Extend the interview with pediatrician T. Berry Brazelton on balancing work and family, starting right after its final line, "A male thing?"

Exercise passage:
━━━━
SOUTHERN CALIFORNIA CAREERS / BALANCING WORK AND FAMILY : Champion of Working Moms : Pediatrician T. Berry Brazelton sees a hardening of attitudes against the needs of parents
Dr. T. Berry Brazelton has spent decades giving guidance and encouragement to parents confronting the mysteries of raising children. He has championed changes in workplace policy and was instrumental in passage of the federal Family and Medical Leave Act of 1993, which requires employers to provide up to 12 weeks unpaid leave for the birth of a child or to take care of family emergencies. The professor of pediatrics at Harvard Medical School and chief of the Child Development Unit at Children’s Hospital in Boston has also seen firsthand the dramatic psychological changes in the American family stemming from the rise of working mothers and two-income homes.
But now, when he says public support is needed more than ever, Brazelton sees attitudes hardening against the needs of working mothers. “It’s all treated as a women’s issue, which is easy to shoot down in a male society,” he says. Brazelton was interviewed by Times staff writer Paul Loop.
What is the biggest problem balancing work and parenting?
The psychological one is the biggest. I think it’s the biggest issue in the public today, this split we’re asking women to make between work and nurturing. I think most women are in a lot of turmoil. And I guess my own theory is that it comes from having opened up the potential for success in both worlds, but we haven’t backed them up to help them.
And as we ask men to make the same kind of split, to get more involved in their families, I think this is what is creating so much furor.
What sort of evidence do you see of this furor?
Every time I lecture to parents, some get up in the audience and say they think women ought to be staying at home. They bring it out openly and with a lot of anger, which shows how hard it has been for [women] to make that decision to stay home. I don’t think it’s a time for women to be splitting up. We need women fighting for more support for whichever way they do it.
In your book “Working and Caring,” you set forth several goals the country should strive for, among them day care, paternity leave and flexible work hours. Do you think any of them have been met?
The Family and Medical Leave Act was a big step. It was so watered down, though, it was a terrible disappointment, because it only affected, in reality, 5% of families. But on the other hand it made every CEO in the country aware of what they were or weren’t doing for families in the workplace.
Do you think work and parenting issues have gone into the political background since the Family and Medical Leave Act became law?
I don’t think politicians pay any attention to it. Unless it’s a debate about welfare, there hasn’t been any thought about the women’s side of it or children’s side of it. I don’t think anything’s going to change any time soon, unfortunately. It’s just going to get tougher.
It’s not just a receding. It’s worse than that. It’s a real turning around in anger and in enmity. It’s a real male thing.
A male thing?
━━━━
Data provided:
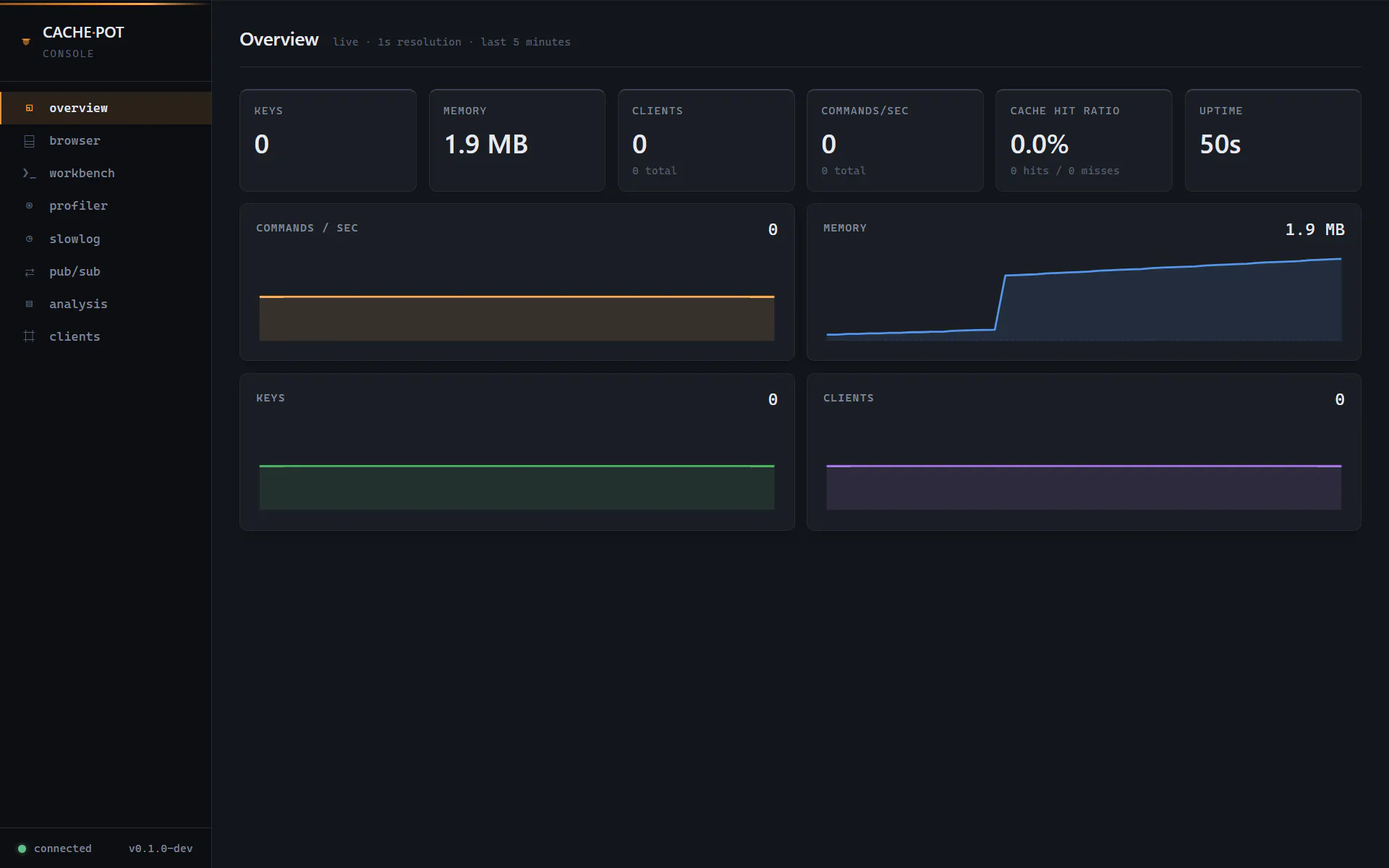Click the analysis icon in sidebar

coord(30,305)
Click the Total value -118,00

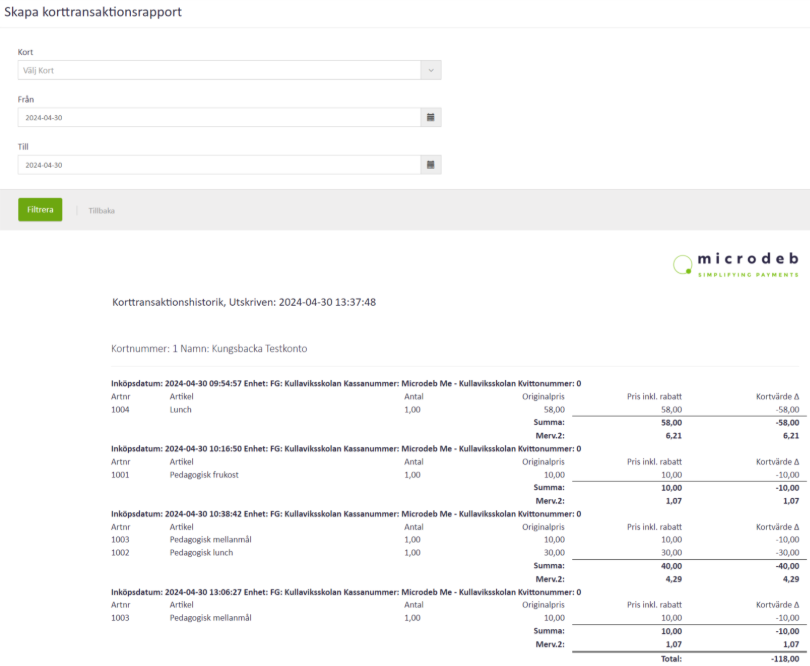point(782,659)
━━━━
Task output:
One of the deepest biases in American culture is that women ought to be home with their kids and if they’re not their kids are going to suffer, and they [women] ought to suffer for it.
What has been the impact on families of downsizing and the layoffs of the last several years?
Downsizing makes the situation more acute. I don’t think it’s changing anything in the core issues, but it’s emphasizing the fact that this is going to be harder and harder.
Have American companies, their owners, been educated to the need for providing a workplace that takes family concerns into consideration?
I guess it goes deeper than it even being education. It’s a resistance to being educated at all. You know, if employers were really concerned or didn’t feel compelled to resist they would become educated--because this split does affect the workplace. For instance, in Texas, where I come from, if I talk about child care they just say ‘Oh, that just gives women permission to get out in the work force.’ As if it were a matter of permission rather than a matter of deep choice and deep investment.
And a matter of practicality?
I think it is, and I think women are facing the issue more than men are. I don’t think it’s going to change either, so there’s no use in batting our heads against the wall wondering why aren’t we back to where we were. Most men run away from it, but the ones who face it are aware of what their spouses are going through at a deep psychological level. I think it keeps women more torn up than effective.
How do you try to counter that resistance?
I don’t think countering does any good, because you’re up against defenses, and defenses are necessary to people. No, I think the answer is I want to make people aware of their biases.
What would you like to see happen now?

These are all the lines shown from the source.